In the weeks leading up to our visit to Canada, Ross and I would say to each other, we must remember to pick up this or that item to take back to China with us. There are some food items that are impossible to find in our corner of Shandong province. For example, sweet pickle relish, Kraft dinner, bread that isn't slightly sweet, sour cream and for some reason, chicken livers. It's easier to find Western food in Beijing, I'm told, which isn't surprising. And probably the international food choices are improving every year because of domestic interest on the part of the growing Chinese middle-class. They're starting to buy more ice cream and frozen pizza and small thin frozen boneless steaks that are marketed to them as being the acme of European sophistication.
And despite the fact that paper goods are heavy and weigh down a suitcase really quickly, I brought back file folders. In my part of China at least, people don't use file folders to organize their papers. I don't know how they manage without them. I hope having some file folders makes me feel -- no, makes me actually be -- more organized this semester. Standard letter-size paper is slightly narrower and longer in China than our paper, but the file folders will still work.

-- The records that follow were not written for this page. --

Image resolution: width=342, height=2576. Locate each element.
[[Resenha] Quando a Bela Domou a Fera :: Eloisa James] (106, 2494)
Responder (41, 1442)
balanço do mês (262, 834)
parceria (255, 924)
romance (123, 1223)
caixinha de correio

And what to bring back as gifts to Chinese friends and colleagues? Aye, there's the rub. Canadian souvenirs of Mountie figurines and little totem poles, are ALL made in China, as we know. Besides, they're kind of useless. I bought some "Roots" t-shirts and it turns out they're also made in China. Maple syrup is heavy and the Chinese do not eat pancakes for breakfast. (They eat little pancakes with Peking Duck, but that's a different kind of pancake, more like a crepe). Maple candy, in my opinion, is pointless. Maple flavored tea? Yuck. Haida-inspired art might be of interest to some. Sandstone Inuit carvings would be nice but I didn't find a shop that sold them in my short visit. And let's face it, that would set me back a lot more than a plastic Mountie figurine. Packages of smoked salmon are okay, but
I got books for everyone's children, because my Chinese friends and colleagues all want their children to learn and practice their English. There are some English books for children here, but I never have seen Dr. Seuss. Look for English books in the bookstores around here and you'll find Sherlock Holmes and Dr Jekyll and Mr. Hyde and Alice in Wonderland. In other words, novels with expired copyrights. Victorian-era novels are pretty daunting for a student of English to tackle and will teach them nothing about modern conversational English.
Yes, books are heavy to haul in the suitcase but I feel better about introducing Hop on Pop and Katy and the Big Snow to my favorite Chinese children than bringing them maple candy.
And I like jade but I'm really confused -- should I take Chinese jade jewelry to Canada or Canadian jade jewelry to China? Someone told me that China is out of jade and their jewelry is now made with BC jade -- one jade mine sends 100 tons of jade to China every year.